Pourtant, même dans un bâtiment destiné à la vie professionnelle quotidienne, émergent les traces d'une pensée architecturale qui dialogue avec la nature, qui modèle l'espace selon des lignes courbes, des arcs paraboliques, des solutions géométriques qui semblent grandir comme des organismes vivants. C'est précisément cette cohérence du projet qui a définitivement convaincu les chercheurs.

L'étude qui a résolu un mystère vieux d'un siècle

chalet historique de Gaudichalet historique de Gaudi

La confirmation officielle provient d'une recherche commandée par le Département de Culture de la Generalitat de Catalunya et menée par Galdric Santana, directeur de la Chaire Gaudí à l'Universitat Politècnica de Catalunya.

L'enquête a croisé des documents historiques, des études architecturales, des analyses de géométries structurelles et des reconstructions tridimensionnelles, comparant le chalet aux schémas de conception typiques de Gaudí. Le résultat est clair : le projet initial était le sien, même si la phase de construction n'a pas été suivie directement par l'architecte.

Et c’est précisément ce détail qui alimente l’incertitude depuis des décennies. Le bâtiment a subi des modifications au cours de sa construction, probablement pour des raisons techniques ou économiques, et Gaudí n'en a jamais officiellement revendiqué la paternité. La distance entre conception et construction avait créé une zone grise en historiographie, aujourd’hui enfin éclaircie grâce aux technologies d’analyse contemporaines.

Un Gaudí moins monumental, plus intime

Cette découverte nous donne une image différente du grand maître du modernisme catalan. Non seulement l'architecte des grandes œuvres symboliques, mais aussi le designer capable d'intervenir dans des contextes ruraux, industriels, apparemment secondaires, tout en gardant intacte sa poétique.

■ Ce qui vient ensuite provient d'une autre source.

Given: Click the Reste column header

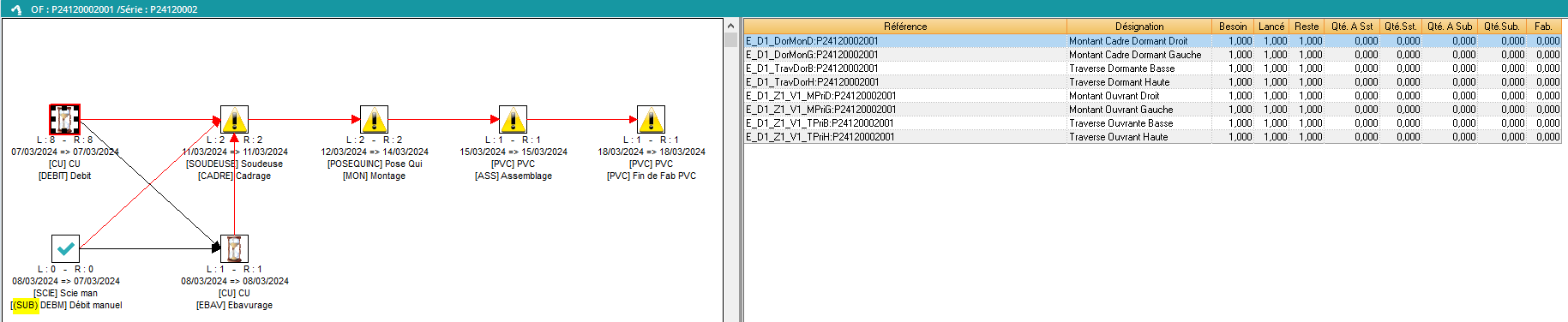Looking at the screenshot, I should point(1307,27).
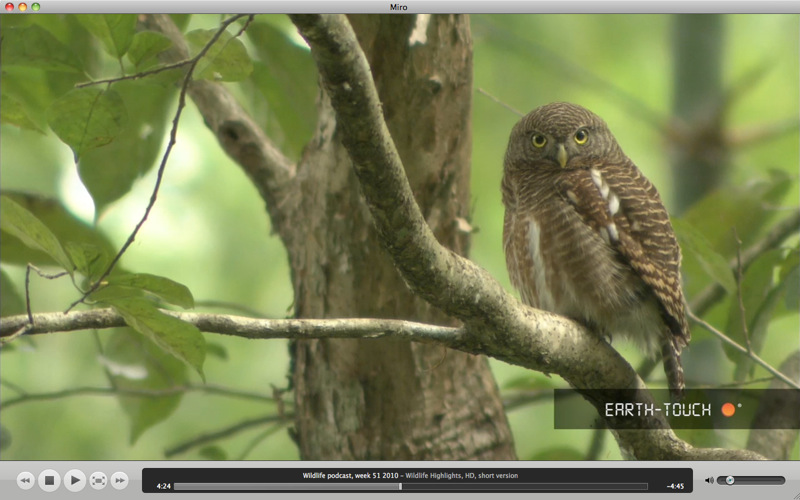Toggle the -4:45 remaining time display
The width and height of the screenshot is (800, 500).
pyautogui.click(x=674, y=487)

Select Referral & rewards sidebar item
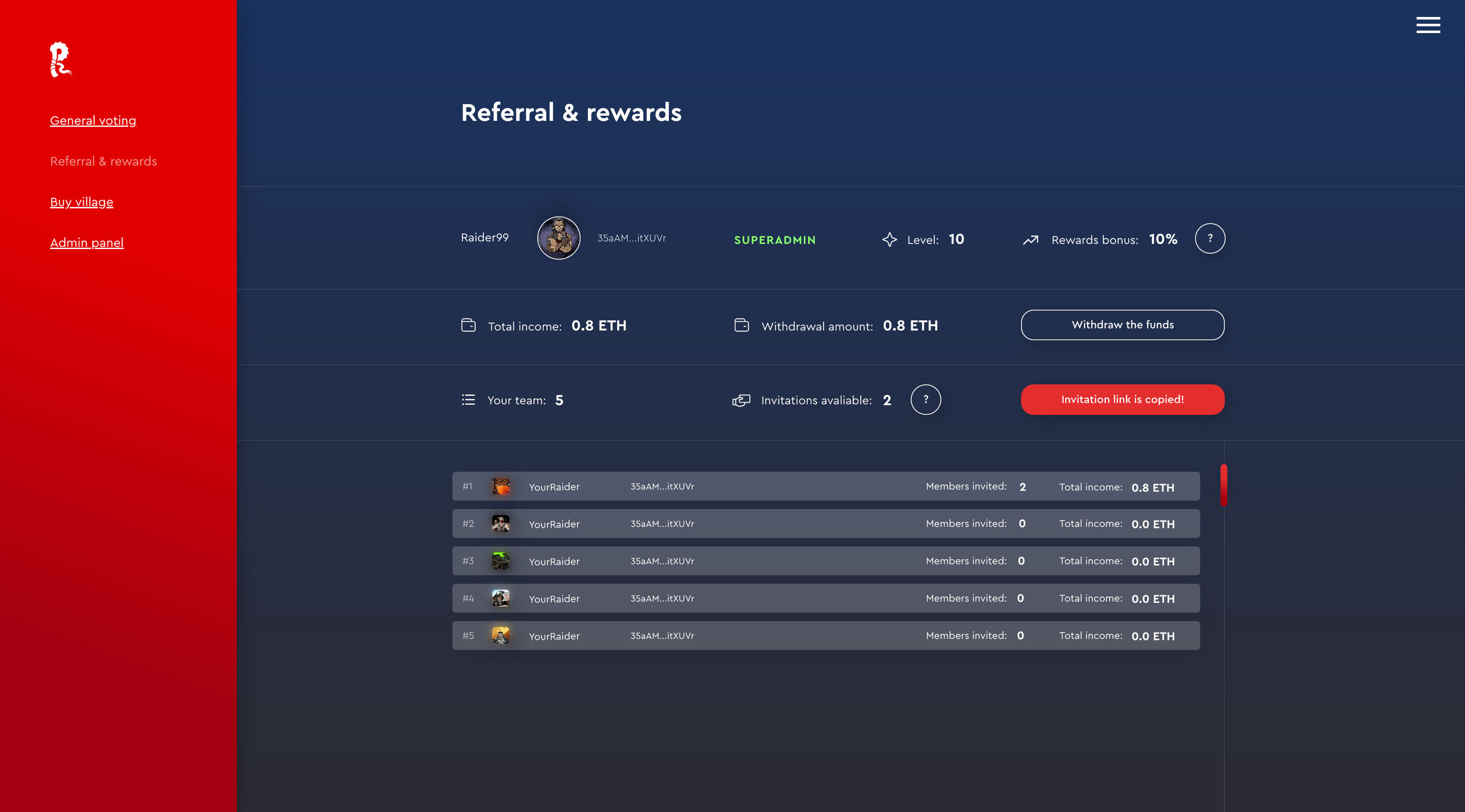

Dans le Xalet del Catllaràs, nous percevons la même tension entre technique et nature qui caractérise ses œuvres les plus célèbres, mais exprimée à une échelle plus intime, presque domestique. L'architecture s'adapte au paysage montagnard, le soutient, l'intègre. C’est une leçon qui est encore d’actualité aujourd’hui, à une époque où l’on parle de plus en plus d’harmonisation entre l’environnement bâti et l’environnement naturel.

Cent ans après la mort d'Antoni Gaudí, son œuvre continue de nous surprendre et de grandir, comme si elle n'avait jamais vraiment pris fin. Cette attribution ajoute non seulement un bâtiment à la liste de ses œuvres, mais élargit la compréhension de sa manière de penser l'espace et la relation entre l'homme et le territoire.

Et c'est peut-être justement l'aspect le plus fascinant : même quand on croit connaître par cœur un grand nom de l'histoire, il y a toujours un détail caché, un chalet dans les bois, prêt à nous raconter quelque chose de nouveau.